Insomma Malacalza aveva provato a piazzarsi nel cuore secco dell’imprenditoria genovese, forte di talento, capitali e capacità di rischio. Perfino si era alleato con il gruppo Messina per costruire nell’entroterra savonese un laminatoio nella area dell’ex Ferrania, storica azienda del territorio ligure. Anche questa era andata buca per i dissidi esplosi con gli armatori, oramai mezzi riconvertiti a Genova in una cavalcante attività immobiliare. La famiglia Malacalza restava, insomma a zero titoli, malgrado la sua potenza economica, custodita, secondo leggende metropolitane, nei forzieri di una delle riservatissime banche genovesi.

Si sapeva che il Malacalza stava esaminando decine e decine di dossier per investire bene il suo capitale, costruito in una vita senza mai sbagliare un colpo. Da timido commerciante di acciaio a socio del mitico Bruno Bolfo nella Duferco, che porta via il mercato a Lucchini e cerca di comprare, prima di Riva, l’Italsider di Genova.

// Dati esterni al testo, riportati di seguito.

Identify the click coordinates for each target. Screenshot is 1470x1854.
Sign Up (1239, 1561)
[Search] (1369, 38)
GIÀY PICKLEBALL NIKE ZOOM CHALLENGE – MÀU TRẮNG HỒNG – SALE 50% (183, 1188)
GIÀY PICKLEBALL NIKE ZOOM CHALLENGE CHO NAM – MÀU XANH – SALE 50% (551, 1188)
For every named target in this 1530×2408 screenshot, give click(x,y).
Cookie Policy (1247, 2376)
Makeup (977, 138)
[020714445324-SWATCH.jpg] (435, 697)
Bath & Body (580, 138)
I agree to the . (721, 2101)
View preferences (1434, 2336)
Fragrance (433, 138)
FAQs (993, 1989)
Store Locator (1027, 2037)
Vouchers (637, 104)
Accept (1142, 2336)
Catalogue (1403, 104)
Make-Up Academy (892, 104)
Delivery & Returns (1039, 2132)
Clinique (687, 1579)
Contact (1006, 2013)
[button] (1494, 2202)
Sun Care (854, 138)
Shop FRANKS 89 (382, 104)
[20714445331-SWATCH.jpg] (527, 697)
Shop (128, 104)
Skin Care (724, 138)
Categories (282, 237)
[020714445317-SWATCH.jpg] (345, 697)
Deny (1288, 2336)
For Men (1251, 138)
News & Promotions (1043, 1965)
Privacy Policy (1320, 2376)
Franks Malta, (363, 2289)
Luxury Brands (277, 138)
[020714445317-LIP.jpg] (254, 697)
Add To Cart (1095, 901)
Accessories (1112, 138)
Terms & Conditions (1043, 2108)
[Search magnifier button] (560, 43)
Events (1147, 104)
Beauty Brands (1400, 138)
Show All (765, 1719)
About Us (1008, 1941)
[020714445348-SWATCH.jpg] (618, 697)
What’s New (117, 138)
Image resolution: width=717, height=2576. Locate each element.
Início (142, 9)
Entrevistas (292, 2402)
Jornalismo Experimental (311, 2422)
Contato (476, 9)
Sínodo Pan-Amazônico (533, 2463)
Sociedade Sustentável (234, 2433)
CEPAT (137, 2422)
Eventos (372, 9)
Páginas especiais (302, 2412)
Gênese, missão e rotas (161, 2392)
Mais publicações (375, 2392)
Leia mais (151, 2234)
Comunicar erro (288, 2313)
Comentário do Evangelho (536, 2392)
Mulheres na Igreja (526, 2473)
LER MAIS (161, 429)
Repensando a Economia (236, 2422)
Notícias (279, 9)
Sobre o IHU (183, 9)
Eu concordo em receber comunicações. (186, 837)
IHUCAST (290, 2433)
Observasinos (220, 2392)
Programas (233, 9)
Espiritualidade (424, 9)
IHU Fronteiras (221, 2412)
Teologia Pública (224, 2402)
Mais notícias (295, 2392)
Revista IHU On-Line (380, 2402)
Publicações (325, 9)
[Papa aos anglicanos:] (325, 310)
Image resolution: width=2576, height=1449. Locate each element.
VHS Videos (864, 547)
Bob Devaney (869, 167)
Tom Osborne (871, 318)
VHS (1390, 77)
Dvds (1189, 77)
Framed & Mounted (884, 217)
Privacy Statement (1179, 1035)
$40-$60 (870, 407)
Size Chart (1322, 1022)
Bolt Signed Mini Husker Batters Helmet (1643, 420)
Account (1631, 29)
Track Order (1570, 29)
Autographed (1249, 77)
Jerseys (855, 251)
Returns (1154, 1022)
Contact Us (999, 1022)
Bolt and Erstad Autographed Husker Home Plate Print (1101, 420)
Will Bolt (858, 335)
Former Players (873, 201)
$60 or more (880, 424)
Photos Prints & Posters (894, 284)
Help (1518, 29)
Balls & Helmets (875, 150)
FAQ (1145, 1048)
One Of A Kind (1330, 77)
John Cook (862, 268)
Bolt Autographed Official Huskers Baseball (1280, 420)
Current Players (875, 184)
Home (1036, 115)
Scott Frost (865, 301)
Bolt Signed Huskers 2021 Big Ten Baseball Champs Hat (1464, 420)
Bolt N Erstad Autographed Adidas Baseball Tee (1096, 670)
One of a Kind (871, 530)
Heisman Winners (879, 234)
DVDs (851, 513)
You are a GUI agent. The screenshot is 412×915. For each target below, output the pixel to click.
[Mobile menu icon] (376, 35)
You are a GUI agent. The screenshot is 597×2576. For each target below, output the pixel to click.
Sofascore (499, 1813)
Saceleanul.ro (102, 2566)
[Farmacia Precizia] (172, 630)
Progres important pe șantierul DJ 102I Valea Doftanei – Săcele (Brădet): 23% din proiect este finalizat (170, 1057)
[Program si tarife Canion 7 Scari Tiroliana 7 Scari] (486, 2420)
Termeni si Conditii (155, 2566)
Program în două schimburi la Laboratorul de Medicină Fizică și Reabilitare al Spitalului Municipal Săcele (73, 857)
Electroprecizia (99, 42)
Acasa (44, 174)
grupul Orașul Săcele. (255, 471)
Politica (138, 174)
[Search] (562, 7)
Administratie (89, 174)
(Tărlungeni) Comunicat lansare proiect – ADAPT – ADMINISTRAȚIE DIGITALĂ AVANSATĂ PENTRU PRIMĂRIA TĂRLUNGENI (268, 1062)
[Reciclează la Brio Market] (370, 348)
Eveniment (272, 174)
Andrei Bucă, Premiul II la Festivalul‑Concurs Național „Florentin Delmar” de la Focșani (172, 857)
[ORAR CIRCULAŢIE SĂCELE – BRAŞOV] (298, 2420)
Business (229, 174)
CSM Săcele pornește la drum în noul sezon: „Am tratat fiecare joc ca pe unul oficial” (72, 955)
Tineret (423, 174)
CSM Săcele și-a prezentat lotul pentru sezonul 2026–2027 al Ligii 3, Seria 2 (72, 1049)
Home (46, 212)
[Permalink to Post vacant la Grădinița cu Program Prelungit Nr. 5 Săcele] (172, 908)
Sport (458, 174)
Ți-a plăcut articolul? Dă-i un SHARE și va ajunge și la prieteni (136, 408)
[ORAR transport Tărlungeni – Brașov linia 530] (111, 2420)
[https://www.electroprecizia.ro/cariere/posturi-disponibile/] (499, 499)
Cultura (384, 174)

Poteva stare tranquillo l’imprenditore che tra gli anni Ottanta e Novanta si era incamerato Trametal, Spartan Uk, Mag Steel e che aveva trasformato Ansaldo Conduttori in un gioiellino? Si poteva accontentare dello scopone nella trattoria Europa, cuore ombelicale di Genova, sfidando Spinelli, il console dei camalli la buonanima Battini, il presidente della Regione Burlando e lo stesso Garrone? Gli poteva bastare il buen retiro nella villa di Bobbio o il restauro faraonico della grande dimora del Settecento acquistata e ricostruita nel quartiere snob di Albaro? O era sufficiente distrarsi sul superyacht “Mai domo” ormeggiato a Santa Margherita?

No, a Malacanza, sornione nel suo ufficio della decadente city genovese, settimo piano del grattacielo di Piccapietra dove un tempo regnavano i supermanager di Italimpianti, serviva il colpo. Così è entrato nel salotto milanese dove porterà non solo le decine di milioni della sua partecipazione a Camfin, ma l’esperienza accumulata nei business dell’energia e i rapporti veramente d’acciaio con Cina e Russia, fondamentali per Pirelli. Alla faccia dei genovesi.